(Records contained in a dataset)
--*--
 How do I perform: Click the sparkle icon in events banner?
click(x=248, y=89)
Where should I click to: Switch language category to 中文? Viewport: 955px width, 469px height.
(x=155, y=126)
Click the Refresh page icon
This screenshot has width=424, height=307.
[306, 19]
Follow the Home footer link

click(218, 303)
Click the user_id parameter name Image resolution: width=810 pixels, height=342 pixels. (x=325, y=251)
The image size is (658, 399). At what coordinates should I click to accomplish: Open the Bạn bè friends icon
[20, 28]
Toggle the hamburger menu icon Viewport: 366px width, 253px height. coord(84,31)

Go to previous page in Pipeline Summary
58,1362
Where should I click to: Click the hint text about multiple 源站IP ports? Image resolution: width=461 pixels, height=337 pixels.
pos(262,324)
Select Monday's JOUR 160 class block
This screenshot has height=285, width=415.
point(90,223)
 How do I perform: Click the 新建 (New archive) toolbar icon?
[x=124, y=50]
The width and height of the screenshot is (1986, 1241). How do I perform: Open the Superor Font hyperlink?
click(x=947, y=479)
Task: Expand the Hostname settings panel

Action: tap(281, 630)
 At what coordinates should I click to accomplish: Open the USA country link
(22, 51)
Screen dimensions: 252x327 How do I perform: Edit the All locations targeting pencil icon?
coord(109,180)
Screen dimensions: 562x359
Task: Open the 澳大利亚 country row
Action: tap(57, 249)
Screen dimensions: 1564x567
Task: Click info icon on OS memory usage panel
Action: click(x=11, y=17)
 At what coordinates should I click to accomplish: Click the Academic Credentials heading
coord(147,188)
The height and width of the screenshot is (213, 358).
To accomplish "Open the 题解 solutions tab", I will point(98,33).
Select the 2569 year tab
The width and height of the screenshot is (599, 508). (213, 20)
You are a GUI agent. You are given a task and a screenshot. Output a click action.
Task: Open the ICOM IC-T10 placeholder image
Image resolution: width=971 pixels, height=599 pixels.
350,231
--*--
• Aim of the exercise: Nothing in the records may be altered; restate them word for word.

• Expected answer:
 How do I perform: Click the sparkle icon in events banner?
click(x=248, y=89)
Where should I click to: Switch language category to 中文? Viewport: 955px width, 469px height.
(x=155, y=126)
Click the Refresh page icon
This screenshot has width=424, height=307.
[306, 19]
Follow the Home footer link

click(218, 303)
Click the user_id parameter name Image resolution: width=810 pixels, height=342 pixels. (x=325, y=251)
The image size is (658, 399). At what coordinates should I click to accomplish: Open the Bạn bè friends icon
[20, 28]
Toggle the hamburger menu icon Viewport: 366px width, 253px height. coord(84,31)

Go to previous page in Pipeline Summary
58,1362
Where should I click to: Click the hint text about multiple 源站IP ports? Image resolution: width=461 pixels, height=337 pixels.
pos(262,324)
Select Monday's JOUR 160 class block
This screenshot has height=285, width=415.
point(90,223)
 How do I perform: Click the 新建 (New archive) toolbar icon?
[x=124, y=50]
The width and height of the screenshot is (1986, 1241). How do I perform: Open the Superor Font hyperlink?
click(x=947, y=479)
Task: Expand the Hostname settings panel

Action: tap(281, 630)
 At what coordinates should I click to accomplish: Open the USA country link
(22, 51)
Screen dimensions: 252x327 How do I perform: Edit the All locations targeting pencil icon?
coord(109,180)
Screen dimensions: 562x359
Task: Open the 澳大利亚 country row
Action: tap(57, 249)
Screen dimensions: 1564x567
Task: Click info icon on OS memory usage panel
Action: click(x=11, y=17)
 At what coordinates should I click to accomplish: Click the Academic Credentials heading
coord(147,188)
The height and width of the screenshot is (213, 358).
To accomplish "Open the 题解 solutions tab", I will point(98,33).
Select the 2569 year tab
The width and height of the screenshot is (599, 508). (213, 20)
You are a GUI agent. You are given a task and a screenshot. Output a click action.
Task: Open the ICOM IC-T10 placeholder image
Image resolution: width=971 pixels, height=599 pixels.
350,231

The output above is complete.